Seven more children followed: the future Queen Mary II (1662-1694), was followed by a second son James (pictured right), who was born on 12 July 1663 and was created him Duke of Cambridge and Baron of Dauntsey by his uncle Charles II. Charles II's Queen, Catherine of Braganza was barren, leaving the king with no legitimate offspring, and accordingly the Duke of Cambridge was treated as the heir to the throne after his father. James became ill during late April 1667, probably on the 27th or 28th of the month. The disease was probably smallpox or bubonic plague, as an eyewitness account given by Samuel Pepys records that Cambridge was "full of spots" and that his physician, Dr. Frazier, did not know how to treat the disease.
A second daughter, the future Queen Anne was born in 1665, then Charles Duke of Kendal (1666-1667), who died of convulsions. A further son Edgar (1667-1671) was born on 14 September 1667 at St James's Palace. On 7 October 1667 he was created Duke and Earl of Cambridge, and Baron of Dauntsey. He died at Richmond Palace on 8 June 1671 and buried in Westminster Abbey on 12 June 1671. The youngest children of the marriage, Henrietta (1669-1669), and Catherine (1671-1671) both died in infancy.

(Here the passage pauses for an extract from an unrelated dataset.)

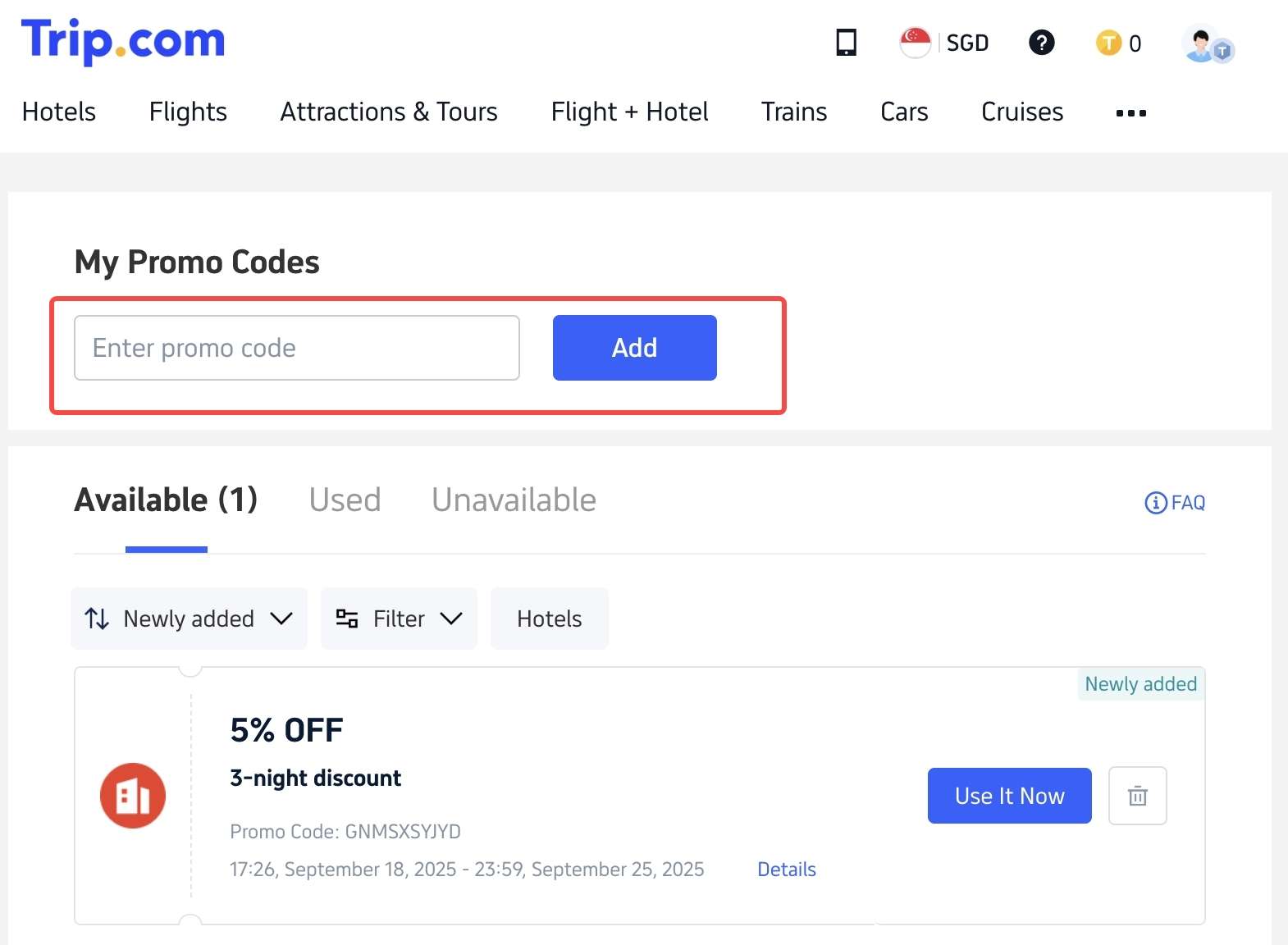1288x945 pixels.
Task: Open the mobile app download icon
Action: (x=845, y=43)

Anne was not popular at court, she became very overweight, a tendency her daughter Anne was later to inherit and James, a notorious womaniser like his brother Charles, kept younger mistresses including Arabella Churchill, the sister of John Churchill, the first Duke of Marlborough, with whom he fathered many illegitimate children, including James FitzJames, 1st Duke of Berwick (21 August 1670 - 12 June 1734) and Henry FitzJames, 1st Duke of Albemarle, (1673-1702). James was referred to as "the most unguarded ogler of his time."
Pepys wrote that Anne was jealous of James many affairs and chided her husband, but he also wrote that Anne and James were notorious for showing their affections publicly, kissing and leaning on each other which was considered improper behaviour from man to wife during the seventeenth century. Pepys also wrote that when James fell in love with Lady Chesterfield, Anne complained to King Charles so insistently that Lady Chesterfield had to retreat to the countryside, where she remained until she died.
Anne converted to Catholicism soon after the Restoration. and eight or nine years later persuaded her husband to also convert. King Charles II at the time opposed Catholicism and insisted that James' children be raised in the Anglican faith, although he too, converted to Catholicism on his deathbed. James and Anne's surviving daughters, Mary and Anne, were therefore raised in the Anglicans faith.
Anne was ill for around 15 months after the birth of her youngest son, Edgar. She bore two further children Henrietta and Catherine, but never recovered from Catherine's birth. She died of breast cancer on 31 March 1671. On her deathbed, her two brothers Henry and Laurence tried to bring an Anglican priest to give her communion, but Anne refused and instead received viaticum of the Catholic Church. Two days after her death, her embalmed body was interred in the vault of Mary, Queen of Scots at Westminster Abbey's Henry VII Chapel.
In June 1671, Anne's only surviving son Edgar died, followed by Catherine in December, leaving Ladies Mary and Anne as the Duke of York's heiresses. After Anne Hyde's death, a portrait of her painted by Willem Wissing was commissioned by the future Mary II, this used to hang above the door of the Queen's Drawing Room of the Garden House at Windsor Castle.
Two years after the death of his first wife, James married a Catholic princess, Mary of Modena, who bore James Francis Edward, later known as 'the Old Pretender', he was the only son of James II to survive to adulthood.